+++ Quoted text +++
This may seem to be an oxymoron. It’s not. I had one last week, a collaboration between two local brewers. Poured and looked like a typical golden lager, but it weighed in at 10.1 ABV. Nosed hot, too.
I thought it was interesting, in a “Can we even do that?” way, but it’s not for me, especially in summertime.
No, not looking for anything, just curious over what was listed as an Imperial Lager.
My understanding is that doppelbocks are malt-dominant, tend toward dark color, and are heavier. The beer I tried was hop forward, lighter in color than a Helles, and nowhere near the “liquid bread” weight that uusually charachterizes dopplebocks.
Have you tried an IPL or an cold IPA (the style not just a IPA served cold) which are nice crossovers between lager and IPA with especially IPL closer to lagers and might be not that far of what you are looking for in a imperial lager
Ok . Go ahead and name 6 microbreweries who use lager yeast and ferment for 10 weeks under cold temperature. Between 48 and 58 degrees Fahrenheit . I want to purchase that beer
Trumer Pils, which is not quite a microbrewery, claims cold fermentation, and the Wiki page says six weeks of aging. It’s not quite as distinctive as East Brother, but considerably less expensive.
+++ Listed records +++
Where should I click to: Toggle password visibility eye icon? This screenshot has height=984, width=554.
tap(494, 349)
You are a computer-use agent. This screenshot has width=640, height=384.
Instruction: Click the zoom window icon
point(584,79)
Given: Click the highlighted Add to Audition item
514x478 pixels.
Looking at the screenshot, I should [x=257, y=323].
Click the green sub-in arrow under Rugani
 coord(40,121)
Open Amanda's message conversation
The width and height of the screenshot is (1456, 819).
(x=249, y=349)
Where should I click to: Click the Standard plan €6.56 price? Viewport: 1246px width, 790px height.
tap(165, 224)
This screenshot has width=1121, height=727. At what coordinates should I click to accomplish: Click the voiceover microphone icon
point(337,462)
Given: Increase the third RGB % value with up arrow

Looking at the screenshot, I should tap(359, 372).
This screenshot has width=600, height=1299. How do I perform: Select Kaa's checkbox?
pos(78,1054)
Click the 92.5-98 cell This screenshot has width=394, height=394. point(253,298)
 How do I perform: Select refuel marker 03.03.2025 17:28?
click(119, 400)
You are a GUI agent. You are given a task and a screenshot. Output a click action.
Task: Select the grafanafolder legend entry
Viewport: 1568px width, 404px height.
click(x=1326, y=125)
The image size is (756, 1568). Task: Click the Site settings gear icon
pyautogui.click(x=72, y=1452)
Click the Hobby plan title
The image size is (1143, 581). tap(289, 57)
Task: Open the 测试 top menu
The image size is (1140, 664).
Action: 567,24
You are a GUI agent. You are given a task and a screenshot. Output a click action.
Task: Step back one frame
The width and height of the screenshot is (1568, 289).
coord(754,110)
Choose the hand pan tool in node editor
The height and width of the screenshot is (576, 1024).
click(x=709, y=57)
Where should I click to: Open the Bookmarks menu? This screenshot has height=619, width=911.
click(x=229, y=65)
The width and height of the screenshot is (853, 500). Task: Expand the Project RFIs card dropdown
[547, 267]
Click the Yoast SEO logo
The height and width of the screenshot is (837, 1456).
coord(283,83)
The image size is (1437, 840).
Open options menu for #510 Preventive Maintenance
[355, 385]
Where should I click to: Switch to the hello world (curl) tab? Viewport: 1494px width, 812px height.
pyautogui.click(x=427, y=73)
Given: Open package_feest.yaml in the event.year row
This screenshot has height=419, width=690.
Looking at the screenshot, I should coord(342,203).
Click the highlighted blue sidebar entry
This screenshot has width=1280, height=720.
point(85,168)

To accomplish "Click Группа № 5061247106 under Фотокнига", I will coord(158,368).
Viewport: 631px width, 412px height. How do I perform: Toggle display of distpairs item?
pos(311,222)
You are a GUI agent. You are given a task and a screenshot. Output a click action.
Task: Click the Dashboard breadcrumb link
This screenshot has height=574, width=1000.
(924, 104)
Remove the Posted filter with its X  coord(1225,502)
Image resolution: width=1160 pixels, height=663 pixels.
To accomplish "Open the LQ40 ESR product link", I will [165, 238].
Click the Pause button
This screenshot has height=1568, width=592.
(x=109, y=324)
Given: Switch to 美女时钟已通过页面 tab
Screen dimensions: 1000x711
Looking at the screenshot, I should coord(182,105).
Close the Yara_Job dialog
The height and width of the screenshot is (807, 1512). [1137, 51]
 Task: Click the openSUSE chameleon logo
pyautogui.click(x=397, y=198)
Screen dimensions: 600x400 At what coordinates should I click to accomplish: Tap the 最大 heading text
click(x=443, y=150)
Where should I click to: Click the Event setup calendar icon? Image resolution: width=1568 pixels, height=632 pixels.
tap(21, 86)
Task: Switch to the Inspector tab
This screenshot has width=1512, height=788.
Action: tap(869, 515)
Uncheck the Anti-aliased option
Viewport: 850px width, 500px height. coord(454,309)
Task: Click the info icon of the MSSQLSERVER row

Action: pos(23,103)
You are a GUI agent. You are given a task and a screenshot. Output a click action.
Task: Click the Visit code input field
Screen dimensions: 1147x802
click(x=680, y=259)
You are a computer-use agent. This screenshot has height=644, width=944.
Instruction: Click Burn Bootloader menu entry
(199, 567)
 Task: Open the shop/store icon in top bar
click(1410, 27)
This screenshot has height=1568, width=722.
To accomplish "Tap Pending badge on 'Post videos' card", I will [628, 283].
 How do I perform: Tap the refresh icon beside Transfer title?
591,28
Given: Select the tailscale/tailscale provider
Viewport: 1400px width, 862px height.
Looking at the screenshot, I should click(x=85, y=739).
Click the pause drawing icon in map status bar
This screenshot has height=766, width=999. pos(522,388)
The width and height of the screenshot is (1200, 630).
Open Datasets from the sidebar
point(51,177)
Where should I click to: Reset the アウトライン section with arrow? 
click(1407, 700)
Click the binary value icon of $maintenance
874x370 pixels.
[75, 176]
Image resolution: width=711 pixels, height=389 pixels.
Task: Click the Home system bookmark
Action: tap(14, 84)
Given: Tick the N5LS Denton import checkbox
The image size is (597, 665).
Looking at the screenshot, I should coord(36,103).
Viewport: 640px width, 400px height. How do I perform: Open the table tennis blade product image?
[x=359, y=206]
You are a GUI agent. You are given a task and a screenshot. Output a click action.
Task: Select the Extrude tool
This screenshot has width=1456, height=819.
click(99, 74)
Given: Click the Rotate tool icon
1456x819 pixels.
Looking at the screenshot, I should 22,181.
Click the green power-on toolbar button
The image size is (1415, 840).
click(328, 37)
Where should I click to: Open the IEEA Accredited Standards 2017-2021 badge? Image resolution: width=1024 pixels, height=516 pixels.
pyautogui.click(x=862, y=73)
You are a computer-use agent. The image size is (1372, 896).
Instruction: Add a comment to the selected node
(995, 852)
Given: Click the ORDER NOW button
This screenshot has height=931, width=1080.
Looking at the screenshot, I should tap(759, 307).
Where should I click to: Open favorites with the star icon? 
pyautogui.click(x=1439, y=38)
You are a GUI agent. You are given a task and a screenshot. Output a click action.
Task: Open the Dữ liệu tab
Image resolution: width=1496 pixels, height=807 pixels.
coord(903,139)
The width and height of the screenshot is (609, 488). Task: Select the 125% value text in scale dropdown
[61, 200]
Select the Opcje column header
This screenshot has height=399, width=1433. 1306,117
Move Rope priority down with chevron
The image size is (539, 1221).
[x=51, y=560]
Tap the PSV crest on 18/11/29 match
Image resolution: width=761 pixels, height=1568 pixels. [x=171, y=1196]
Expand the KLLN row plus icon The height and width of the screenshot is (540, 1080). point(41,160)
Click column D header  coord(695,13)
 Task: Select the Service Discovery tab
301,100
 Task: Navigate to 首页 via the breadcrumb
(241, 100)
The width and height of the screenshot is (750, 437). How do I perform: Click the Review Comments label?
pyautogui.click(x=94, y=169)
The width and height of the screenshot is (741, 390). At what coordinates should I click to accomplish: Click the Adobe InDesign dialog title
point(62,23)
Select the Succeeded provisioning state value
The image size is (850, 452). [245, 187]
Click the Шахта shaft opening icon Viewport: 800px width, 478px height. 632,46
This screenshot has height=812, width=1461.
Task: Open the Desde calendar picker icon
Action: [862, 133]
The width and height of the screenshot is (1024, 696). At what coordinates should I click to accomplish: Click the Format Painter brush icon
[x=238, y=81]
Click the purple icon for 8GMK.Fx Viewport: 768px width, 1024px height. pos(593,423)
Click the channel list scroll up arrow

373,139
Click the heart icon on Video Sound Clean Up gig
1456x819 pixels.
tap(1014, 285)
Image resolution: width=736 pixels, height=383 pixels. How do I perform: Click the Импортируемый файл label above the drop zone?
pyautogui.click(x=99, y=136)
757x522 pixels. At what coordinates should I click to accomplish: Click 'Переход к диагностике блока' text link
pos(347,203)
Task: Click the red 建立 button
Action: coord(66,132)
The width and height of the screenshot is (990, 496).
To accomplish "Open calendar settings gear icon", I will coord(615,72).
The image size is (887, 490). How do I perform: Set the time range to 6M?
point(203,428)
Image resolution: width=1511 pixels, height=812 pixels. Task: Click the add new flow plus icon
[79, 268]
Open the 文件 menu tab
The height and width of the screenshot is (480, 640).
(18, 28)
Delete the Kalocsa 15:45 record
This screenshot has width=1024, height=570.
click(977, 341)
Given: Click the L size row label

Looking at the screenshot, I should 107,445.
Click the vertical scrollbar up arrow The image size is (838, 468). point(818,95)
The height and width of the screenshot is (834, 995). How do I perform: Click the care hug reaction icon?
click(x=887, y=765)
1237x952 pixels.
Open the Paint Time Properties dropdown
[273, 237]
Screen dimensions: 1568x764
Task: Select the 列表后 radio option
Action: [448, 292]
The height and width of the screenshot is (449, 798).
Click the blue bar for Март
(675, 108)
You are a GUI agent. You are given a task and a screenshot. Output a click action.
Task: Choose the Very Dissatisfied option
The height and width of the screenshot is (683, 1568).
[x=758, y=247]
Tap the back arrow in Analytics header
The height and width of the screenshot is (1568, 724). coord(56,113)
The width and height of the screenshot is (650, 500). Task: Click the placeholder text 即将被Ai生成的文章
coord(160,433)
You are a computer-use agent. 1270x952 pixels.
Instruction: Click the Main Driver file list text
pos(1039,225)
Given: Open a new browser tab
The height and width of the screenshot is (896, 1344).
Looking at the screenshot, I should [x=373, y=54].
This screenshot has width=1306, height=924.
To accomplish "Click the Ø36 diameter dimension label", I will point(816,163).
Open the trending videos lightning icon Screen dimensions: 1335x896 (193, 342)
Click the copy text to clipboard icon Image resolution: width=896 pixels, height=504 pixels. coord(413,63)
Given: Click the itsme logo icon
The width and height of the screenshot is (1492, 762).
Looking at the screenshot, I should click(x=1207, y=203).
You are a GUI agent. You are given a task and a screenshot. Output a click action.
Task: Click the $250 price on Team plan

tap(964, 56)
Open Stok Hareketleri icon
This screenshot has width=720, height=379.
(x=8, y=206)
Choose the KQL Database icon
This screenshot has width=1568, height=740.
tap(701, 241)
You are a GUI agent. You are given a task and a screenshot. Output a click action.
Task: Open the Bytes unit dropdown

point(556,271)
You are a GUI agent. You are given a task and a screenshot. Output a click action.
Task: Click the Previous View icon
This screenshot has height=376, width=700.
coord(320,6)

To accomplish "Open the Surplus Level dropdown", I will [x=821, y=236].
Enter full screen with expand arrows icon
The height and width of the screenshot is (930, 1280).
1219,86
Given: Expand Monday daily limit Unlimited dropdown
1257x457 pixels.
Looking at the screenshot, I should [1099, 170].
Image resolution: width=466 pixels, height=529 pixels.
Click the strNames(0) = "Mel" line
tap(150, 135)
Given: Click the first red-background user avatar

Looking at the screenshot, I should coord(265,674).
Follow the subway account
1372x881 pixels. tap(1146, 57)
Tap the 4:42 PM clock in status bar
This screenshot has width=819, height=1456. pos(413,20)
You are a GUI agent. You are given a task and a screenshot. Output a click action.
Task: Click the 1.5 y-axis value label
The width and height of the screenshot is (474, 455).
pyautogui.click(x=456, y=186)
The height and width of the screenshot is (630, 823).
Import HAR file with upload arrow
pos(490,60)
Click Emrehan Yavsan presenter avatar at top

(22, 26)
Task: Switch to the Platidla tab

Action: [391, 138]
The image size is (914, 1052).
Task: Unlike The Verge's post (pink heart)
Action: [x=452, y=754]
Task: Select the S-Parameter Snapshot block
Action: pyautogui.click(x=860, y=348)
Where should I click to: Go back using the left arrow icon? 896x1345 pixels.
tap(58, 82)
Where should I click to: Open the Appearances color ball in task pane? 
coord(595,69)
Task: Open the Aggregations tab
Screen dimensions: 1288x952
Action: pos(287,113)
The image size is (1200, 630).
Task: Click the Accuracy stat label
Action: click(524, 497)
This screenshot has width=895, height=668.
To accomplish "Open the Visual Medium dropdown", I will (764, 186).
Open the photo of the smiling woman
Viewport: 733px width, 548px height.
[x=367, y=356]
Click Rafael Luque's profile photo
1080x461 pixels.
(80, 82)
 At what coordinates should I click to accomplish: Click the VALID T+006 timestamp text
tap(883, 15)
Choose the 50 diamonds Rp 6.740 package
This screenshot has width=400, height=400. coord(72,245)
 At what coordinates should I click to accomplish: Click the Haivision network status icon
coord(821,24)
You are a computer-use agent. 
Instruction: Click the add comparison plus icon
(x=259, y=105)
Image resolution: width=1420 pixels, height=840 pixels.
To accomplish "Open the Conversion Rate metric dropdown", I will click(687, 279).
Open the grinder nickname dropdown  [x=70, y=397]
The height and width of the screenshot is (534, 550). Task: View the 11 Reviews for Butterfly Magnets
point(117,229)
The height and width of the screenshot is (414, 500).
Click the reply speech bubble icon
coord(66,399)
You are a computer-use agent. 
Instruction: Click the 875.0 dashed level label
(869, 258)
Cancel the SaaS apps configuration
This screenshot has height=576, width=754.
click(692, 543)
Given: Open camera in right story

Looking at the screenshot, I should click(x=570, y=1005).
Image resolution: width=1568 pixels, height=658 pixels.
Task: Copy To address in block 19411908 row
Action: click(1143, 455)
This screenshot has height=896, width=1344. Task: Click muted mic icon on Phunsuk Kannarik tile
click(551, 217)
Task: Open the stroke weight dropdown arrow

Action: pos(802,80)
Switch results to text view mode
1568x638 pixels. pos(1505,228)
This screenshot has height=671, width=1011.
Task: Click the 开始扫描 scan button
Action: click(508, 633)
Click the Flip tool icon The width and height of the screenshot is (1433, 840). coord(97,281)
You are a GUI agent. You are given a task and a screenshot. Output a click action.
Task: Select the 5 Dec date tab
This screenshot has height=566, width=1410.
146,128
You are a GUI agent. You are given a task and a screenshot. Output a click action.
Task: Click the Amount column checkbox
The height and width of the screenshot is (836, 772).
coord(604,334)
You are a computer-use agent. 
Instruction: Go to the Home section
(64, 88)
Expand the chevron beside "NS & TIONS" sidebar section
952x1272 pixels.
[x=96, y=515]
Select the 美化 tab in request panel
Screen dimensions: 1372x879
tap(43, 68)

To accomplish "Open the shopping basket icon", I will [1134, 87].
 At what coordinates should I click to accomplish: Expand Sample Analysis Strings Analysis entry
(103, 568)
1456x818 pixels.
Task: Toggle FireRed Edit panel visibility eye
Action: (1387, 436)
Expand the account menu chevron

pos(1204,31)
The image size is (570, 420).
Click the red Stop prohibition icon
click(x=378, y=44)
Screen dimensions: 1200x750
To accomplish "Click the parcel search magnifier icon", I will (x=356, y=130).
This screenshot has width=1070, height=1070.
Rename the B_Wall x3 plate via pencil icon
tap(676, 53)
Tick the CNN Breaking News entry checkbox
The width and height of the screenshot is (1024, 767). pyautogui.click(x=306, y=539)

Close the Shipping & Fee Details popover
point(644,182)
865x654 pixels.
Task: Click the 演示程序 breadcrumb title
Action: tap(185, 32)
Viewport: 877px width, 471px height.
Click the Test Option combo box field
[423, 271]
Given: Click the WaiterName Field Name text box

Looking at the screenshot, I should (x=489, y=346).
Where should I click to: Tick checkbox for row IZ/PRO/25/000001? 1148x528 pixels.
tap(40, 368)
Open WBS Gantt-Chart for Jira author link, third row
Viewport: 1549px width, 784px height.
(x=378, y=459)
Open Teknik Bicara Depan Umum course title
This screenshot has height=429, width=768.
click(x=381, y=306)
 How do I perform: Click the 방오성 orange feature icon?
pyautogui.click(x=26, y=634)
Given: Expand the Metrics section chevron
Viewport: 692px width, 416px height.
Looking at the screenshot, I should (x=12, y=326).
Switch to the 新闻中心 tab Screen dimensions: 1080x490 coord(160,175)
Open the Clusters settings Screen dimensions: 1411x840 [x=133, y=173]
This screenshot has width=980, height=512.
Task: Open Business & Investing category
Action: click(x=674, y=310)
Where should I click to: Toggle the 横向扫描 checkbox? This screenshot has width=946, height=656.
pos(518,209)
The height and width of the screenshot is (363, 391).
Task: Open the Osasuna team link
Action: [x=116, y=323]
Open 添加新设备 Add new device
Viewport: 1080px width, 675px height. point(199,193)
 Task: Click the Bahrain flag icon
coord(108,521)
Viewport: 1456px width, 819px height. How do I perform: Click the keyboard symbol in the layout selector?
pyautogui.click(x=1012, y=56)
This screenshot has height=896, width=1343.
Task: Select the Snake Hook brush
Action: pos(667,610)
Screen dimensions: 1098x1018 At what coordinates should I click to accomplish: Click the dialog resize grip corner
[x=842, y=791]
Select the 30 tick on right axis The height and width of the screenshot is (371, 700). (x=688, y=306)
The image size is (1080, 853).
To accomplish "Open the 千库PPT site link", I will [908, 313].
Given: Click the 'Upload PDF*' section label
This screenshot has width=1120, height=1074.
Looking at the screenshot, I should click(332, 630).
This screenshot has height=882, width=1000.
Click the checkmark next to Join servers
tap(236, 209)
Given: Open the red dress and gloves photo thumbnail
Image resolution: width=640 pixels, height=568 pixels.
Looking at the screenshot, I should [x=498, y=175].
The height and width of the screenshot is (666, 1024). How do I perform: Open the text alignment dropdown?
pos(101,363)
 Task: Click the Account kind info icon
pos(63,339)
+++
**Stated goal 1:** Reproduce word for word the part of the imperial lager discussion that begins at the words "I thought it" and stops after "an Imperial Lager.".
**Stated goal 2:** Pick up the imperial lager discussion from its last sentence and write what follows.

**Task output 1:**
I thought it was interesting, in a “Can we even do that?” way, but it’s not for me, especially in summertime.
No, not looking for anything, just curious over what was listed as an Imperial Lager.

**Task output 2:**
I am not sure why you are obsessed about 10 weeks but try breweries like Enegren or Moonlight as starting points who use lager yeast and ferment at cold temperature
The cost and time is reason for the rise in Ale production (vs Lagers) in craft/micro brewing., since the dawn of good beer, i.e. Newman’s (Albany NY), New Amsterdam (NYC), Sierra (Chico). Boy do i miss SN Pale Bock…
The main reason for the rise in ales is simply they are preferred by the customers. If ales would take 20+ weeks to make breweries would still make them preferably. They make what sells best.
I mean customer preference isn’t commonly a matter of what actually tastes the best to the customer. Just as likely, the customer has picked her brew based on the catchy name, graphics, bottle, marketing, distribution, shelf placement, calorie count, ABV, IBU, and whose friends drink it… A few pick by reviews or who pours it. Many among the cognoscenti pick by price and rarity, and wouldn’t be caught dead drinking common beer, or even classics, no matter the quality. Anyone who’s done blind tastings should understand the manipulations behind beer marketing. I have firsthand experience in this with wines, and my sense is that it’s wildly more so with beer.
Currently, we’re in a period where overhopped/unbalanced IPAs dominate the market, especially the citra hopped and hazy variants. And it’s not because most buyers have tried much else or it’s summertime. Have they tried radlers, blends or beer cocktails? No, hardly ever.
Sorry for the cynicism., but beer choice has largely devolved into an exercise of exploratory self-congratulation, brand loyalty, and confirmation bias.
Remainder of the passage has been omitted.